● INFORMATION GIVEN
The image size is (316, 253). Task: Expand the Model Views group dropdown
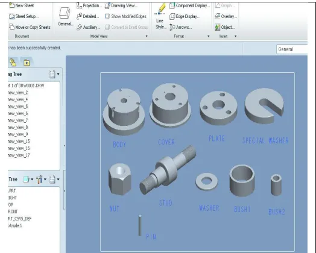coord(147,36)
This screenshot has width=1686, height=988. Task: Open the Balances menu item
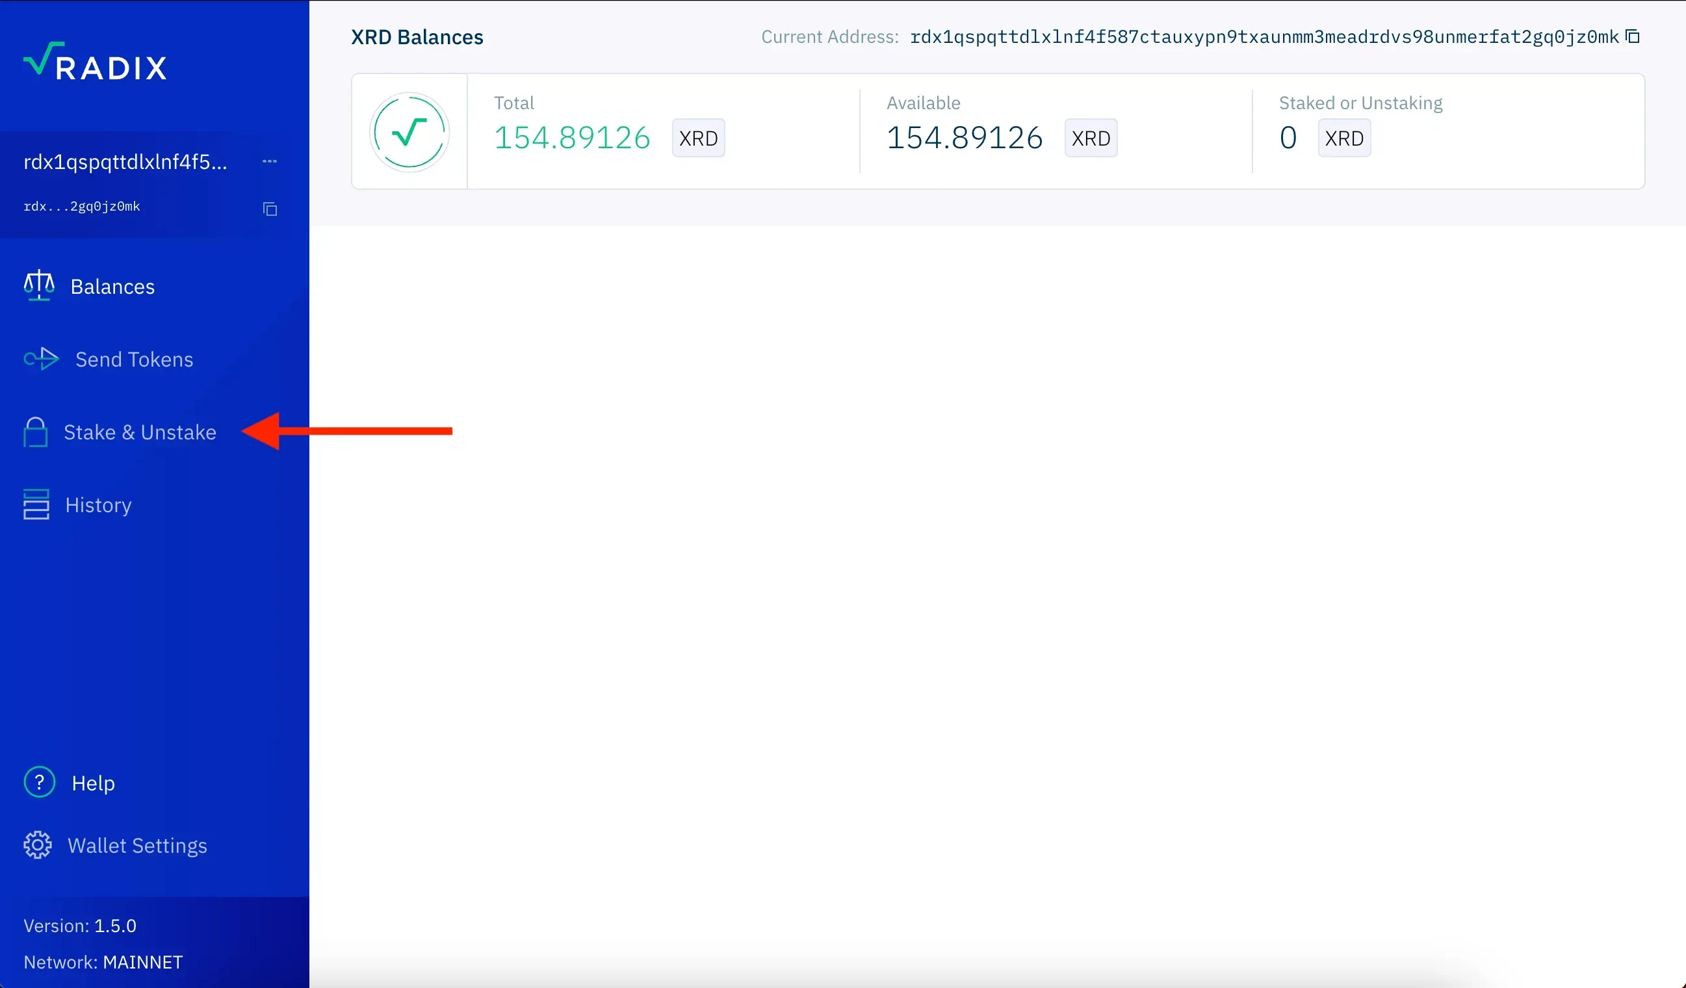point(112,286)
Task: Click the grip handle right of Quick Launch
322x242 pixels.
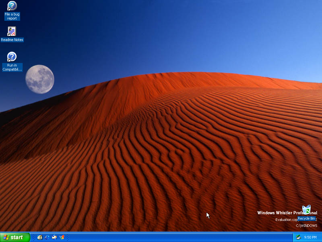Action: [x=68, y=237]
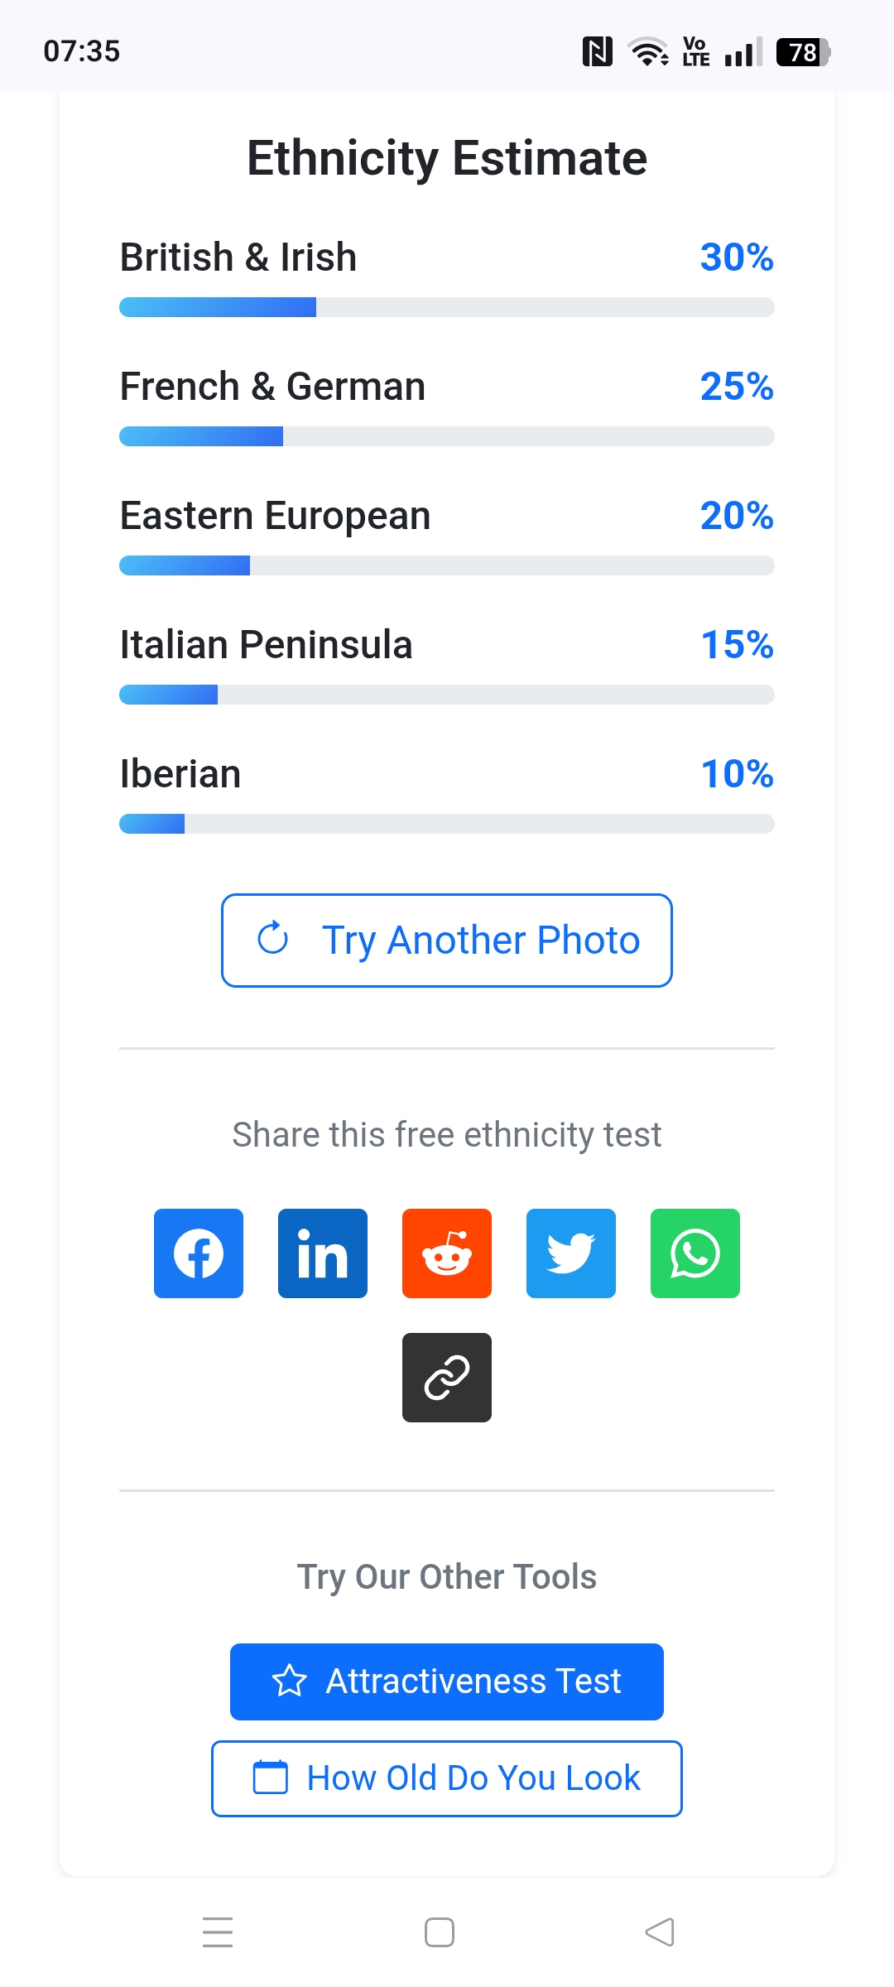Tap the battery indicator in status bar
Image resolution: width=894 pixels, height=1987 pixels.
click(x=803, y=52)
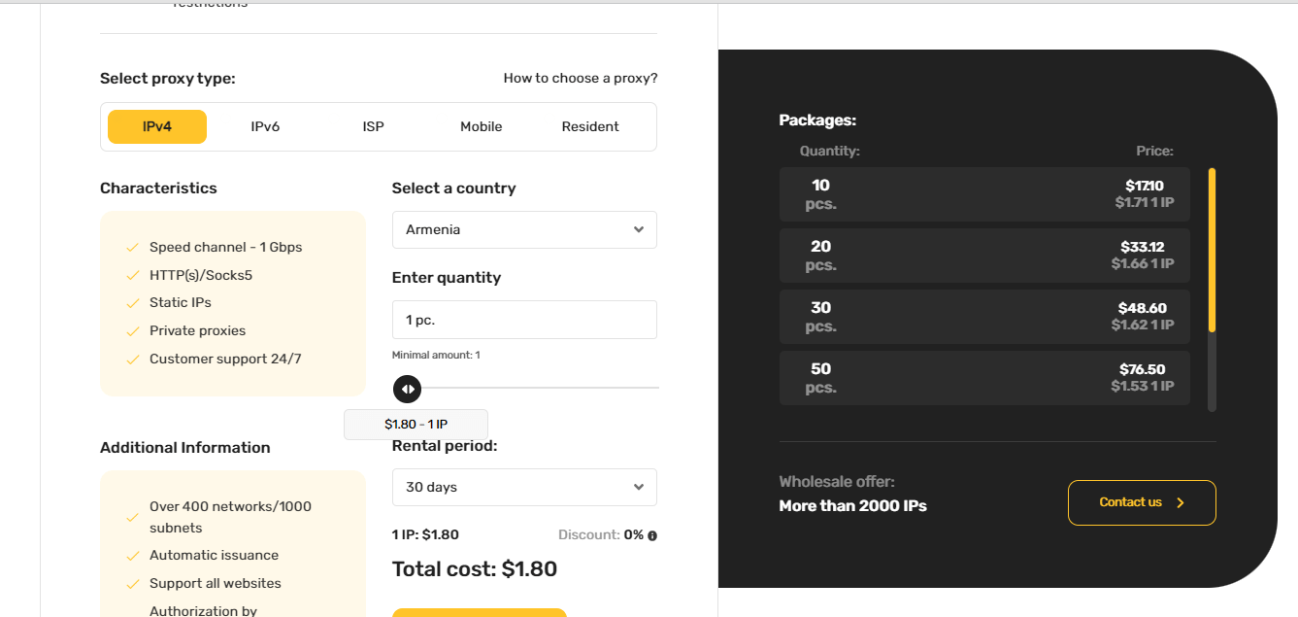Click checkmark icon beside Static IPs

pyautogui.click(x=133, y=303)
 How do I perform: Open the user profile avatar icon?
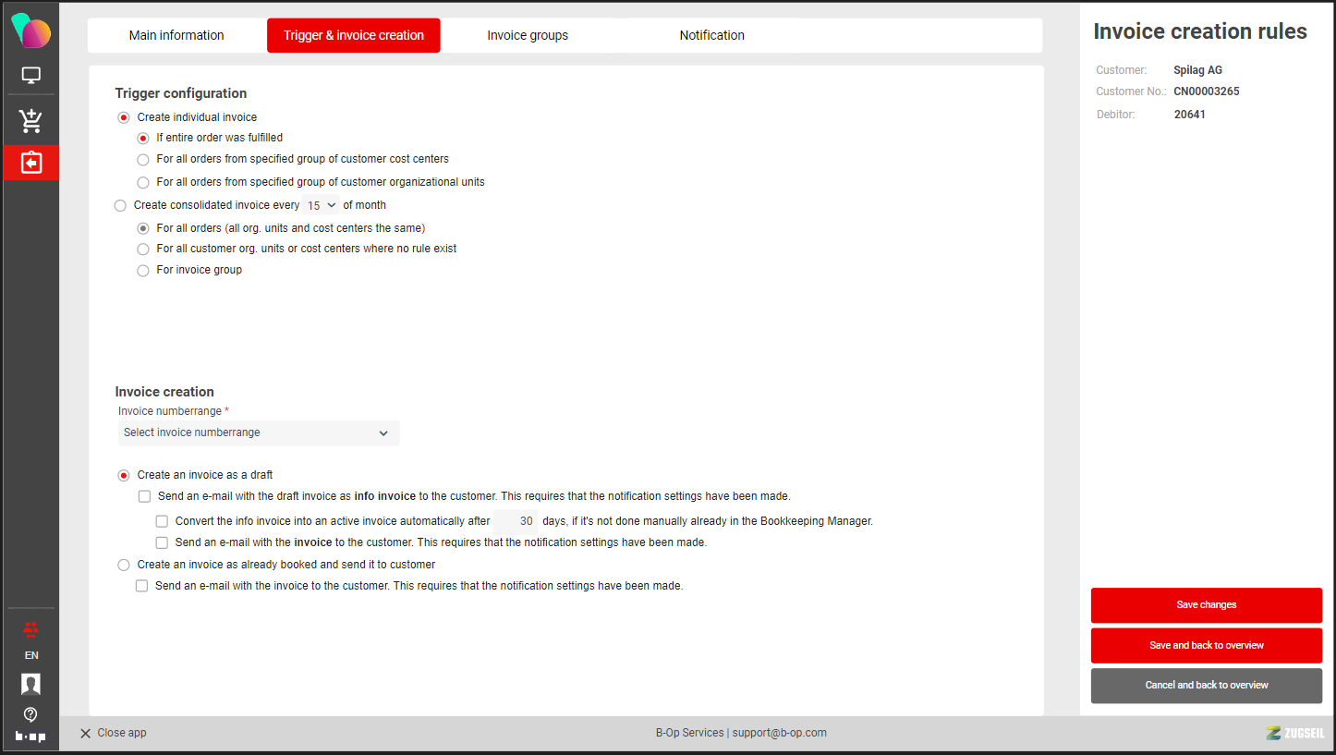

● THE TASK
Set down the records exactly, without the pictures.

● THE COMPLETED TASK
The image size is (316, 253). Task: Expand the Model Views group dropdown
coord(147,36)
This screenshot has width=1686, height=988. Task: Open the Balances menu item
point(112,286)
Task: Click the grip handle right of Quick Launch
322x242 pixels.
Action: [x=68, y=237]
Tap the battery indicator in status bar
Image resolution: width=894 pixels, height=1987 pixels.
click(x=803, y=52)
Click checkmark icon beside Static IPs

pyautogui.click(x=133, y=303)
 How do I perform: Open the user profile avatar icon?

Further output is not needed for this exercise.